What the Antifaction Bill Proposes
At the centre of the bill is the creation of the so-called CIDE-Bets tax, which would apply a 15% levy to every player deposit made with licensed operators.
Revenue raised through the measure would be directed to Brazil’s National Public Security Fund, with the government estimating annual proceeds of around BRL30 billion.
Officials have argued that the tax could help address gaps in the federal budget at a time of mounting fiscal pressure.
The legislation also seeks to revive the RERCT Litígio Zero Bets provision, which would require operators to pay a retrospective 15% tax on activities carried out between 2018 and 2024, before the market was formally regulated.
That element has proven particularly contentious among licensed operators already operating under Brazil’s new regulatory framework.
Political Reaction to the Delay
Explaining the decision to push the vote back, Workers’ Party leader Lindbergh Farias acknowledged the sensitivity of the issue.
“It’s a controversial topic that requires more debate,” Farias said.
By postponing the vote, lawmakers appear to be seeking additional time to assess the potential consequences for both consumers and the regulated betting market.
The delay also offers temporary relief to operators facing uncertainty over future tax obligations.
Industry Warnings Over Deposit Tax
The proposed CIDE-Bets tax has drawn strong criticism from the Brazilian Institute of Responsible Gaming (IBJR), which argues the measure could undermine the legal market.
According to the IBJR, taxing deposits rather than profits risks pushing players toward unlicensed operators that do not apply similar charges.
“By taxing the bettor’s deposit at 15%, the state decrees that BRL100 is only worth BRL85 in companies that follow the law,” the IBJR stated.
“In the black market, however, the same BRL100 is worth the full amount. This is a direct incentive to migrate to the illegal market.”
The organisation also questioned the government’s revenue projections.
“Furthermore, the measure is based on a non-existent financial premise,” the IBJR said. “It claims to collect BRL30 billion annually from a formal market that currently generates around BRL36 billion.”
“Therefore, it projects collecting in taxes almost equivalent to the entire revenue of the regulated sector, which is mathematically impossible and renders formal economic activity unviable.”
Colombia Highlighted as a Warning Sign
Industry groups have pointed to Colombia as an example of how deposit taxes can backfire.
Earlier this year, Colombia introduced a 19% value-added tax on player deposits.
In the months following its introduction, the Colombian Federation of Gaming Entrepreneurs warned that online gross gaming revenue had fallen by around 30%.
Brazilian stakeholders fear a similar outcome if deposit-based taxation is implemented domestically.

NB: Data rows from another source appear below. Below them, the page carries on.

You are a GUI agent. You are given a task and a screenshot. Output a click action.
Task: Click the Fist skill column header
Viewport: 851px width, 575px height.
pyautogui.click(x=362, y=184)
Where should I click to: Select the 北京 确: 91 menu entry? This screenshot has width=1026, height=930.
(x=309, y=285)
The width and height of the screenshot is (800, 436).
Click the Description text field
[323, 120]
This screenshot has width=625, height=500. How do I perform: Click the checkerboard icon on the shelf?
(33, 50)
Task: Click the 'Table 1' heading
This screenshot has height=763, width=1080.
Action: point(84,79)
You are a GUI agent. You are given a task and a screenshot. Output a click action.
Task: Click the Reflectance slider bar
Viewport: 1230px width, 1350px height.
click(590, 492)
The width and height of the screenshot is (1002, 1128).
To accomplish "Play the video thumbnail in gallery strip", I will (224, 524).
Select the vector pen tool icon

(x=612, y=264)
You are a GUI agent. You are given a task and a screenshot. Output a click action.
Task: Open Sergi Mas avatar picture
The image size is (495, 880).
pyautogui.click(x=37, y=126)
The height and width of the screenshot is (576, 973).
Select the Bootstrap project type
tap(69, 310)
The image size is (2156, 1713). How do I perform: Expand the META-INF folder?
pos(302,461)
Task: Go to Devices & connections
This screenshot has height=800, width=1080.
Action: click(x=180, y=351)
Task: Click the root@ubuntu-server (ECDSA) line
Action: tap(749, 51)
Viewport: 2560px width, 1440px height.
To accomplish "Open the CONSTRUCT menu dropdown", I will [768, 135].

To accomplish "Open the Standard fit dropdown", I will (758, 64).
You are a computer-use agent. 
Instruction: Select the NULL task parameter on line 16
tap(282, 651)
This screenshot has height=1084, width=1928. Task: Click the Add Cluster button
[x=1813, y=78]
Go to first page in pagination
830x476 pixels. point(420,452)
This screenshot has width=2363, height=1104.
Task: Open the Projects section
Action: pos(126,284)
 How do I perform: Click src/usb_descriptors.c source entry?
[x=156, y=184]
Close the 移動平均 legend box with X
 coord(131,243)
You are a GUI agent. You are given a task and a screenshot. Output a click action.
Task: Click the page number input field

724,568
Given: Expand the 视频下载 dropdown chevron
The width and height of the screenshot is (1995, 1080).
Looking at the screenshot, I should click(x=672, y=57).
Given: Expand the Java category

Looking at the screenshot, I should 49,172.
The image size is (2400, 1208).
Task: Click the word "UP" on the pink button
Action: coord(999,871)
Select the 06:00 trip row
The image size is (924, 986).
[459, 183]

Additional Tax Pressures Loom
The postponement follows another proposal that has raised alarms within the betting sector.
PL 5,473/2025 would gradually increase operator taxes from 12% to 15% in 2026 and 2027, before rising again to 18% in 2028.
Although approved by the Senate’s Economic Affairs Committee earlier this month, the bill has been held up after an appeal triggered further Senate review.
With the government recess approaching, both measures are now unlikely to progress before the end of the year.